Passage fourni>
"""

Charles avait hâte de passer la rivière; il craignait que le duc Jean-Frédéric n’eût le temps de s’éloigner ; il ne voulait pas attendre que le pont fût reconstruit. Après avoir fait sonder le gué par une vingtaine de hussards qui le reconnurent praticable, il donna l’ordre à la cavalerie hongroise, aux chevau-légers du prince de Sulmone, aux hommes d’armes de Naples, tous ayant à leur tête le duc d’Albe, et au duc Maurice avec ses gens, de traverser le fleuve. Il s’y élança après eux[6], ainsi que le roi son frère et tous les gentilshommes attachés à leurs maisons. Quatre mille cavaliers et cinq cents arquebusiers à pied[7] passèrent de la sorte, en une demi-heure, sur l’autre rive ; ces derniers avaient été pris en croupe par les hussards hongrois et les chevau-légers du prince de Sulmone. Aussitôt qu’ils eurent gagné la terre, ils se mirent à la poursuite des Saxons, qui, désespérant de pouvoir se défendre à Mühlberg, battaient en retraite. Pendant ce temps, le pont avait été rétabli, et le reste de l’armée, infanterie et cavalerie, à l’exception de ce qui était nécessaire pour la garde du

  1. Ce fut à cinq heures du soir que Charles reçut cet avis, « et Dieu sait (dit-il dans ses Commentaires, p. 183) combien il se repentit de s’être arrêté ce jour-là, parce qu’il lui senblait que le lendemain il serait trop tard pour atteindre les ennemis. Mais Dieu y pourvut par sa bonté. »
       Plus loin (p. 184), il dit encore : « Afin de balancer et de réparer la raiite qu’il croyait avoir commise en ne se mettant pas en route ce jour-là, il voulait partir, sans hésiter, à l’heure même avec toute son armée, laissant en arrière les hommes inutiles et les bagages ; mais en cela il trouva des contradicteurs, et voyant que leur opinion était raisonnable, il résolut de remettre le départ au matin. »
  2. Commentaires, p. 185.
  3. Lettre de Charles à la reine Marie, du 25 avril. D’après la relation insérée dans les Papiers d’Etat de Granvelle, les enseignes saxonnes n’étaient qu’au nombre de sept.
  4. Ils étaient dix, suivant D’Avila, six d’après la lettre de Charles à Marie du 25 avril, et trois seulement d’après la relation insérée aux Papiers d’Etat de Granvelle. Dans ses Commentaires, Charles dit : quelques arquebusiers espagnols.

"""

Données fournies>
"""

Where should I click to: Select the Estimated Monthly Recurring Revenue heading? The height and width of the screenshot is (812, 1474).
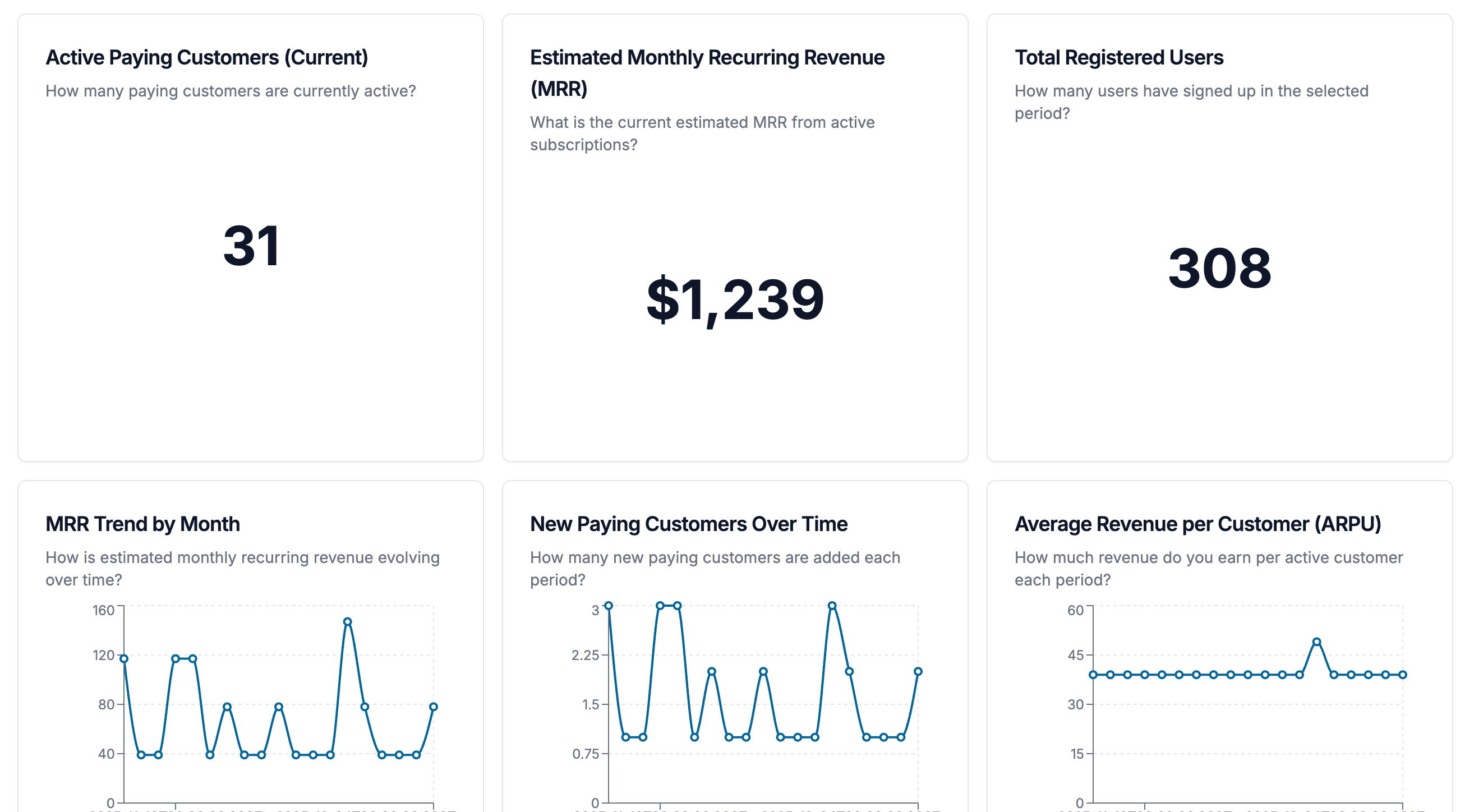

"""

Exercice court A> Traduisez en anglais la phrase suivante du passage fourni : « Aussitôt qu’ils eurent gagné la terre, ils se mirent à la poursuite des Saxons, qui, désespérant de pouvoir se défendre à Mühlberg, battaient en retraite. »
Exercice court B> Retapez fidèlement un extrait du passage fourni, en commençant à « 4. Ils étaient » et en terminant à « quelques arquebusiers espagnols. ».

Réponse A> As soon as they had reached land, they set off in pursuit of the Saxons, who, despairing of being able to defend themselves at Mühlberg, were retreating.

Réponse B>
4. Ils étaient dix, suivant D’Avila, six d’après la lettre de Charles à Marie du 25 avril, et trois seulement d’après la relation insérée aux Papiers d’Etat de Granvelle. Dans ses Commentaires, Charles dit : quelques arquebusiers espagnols.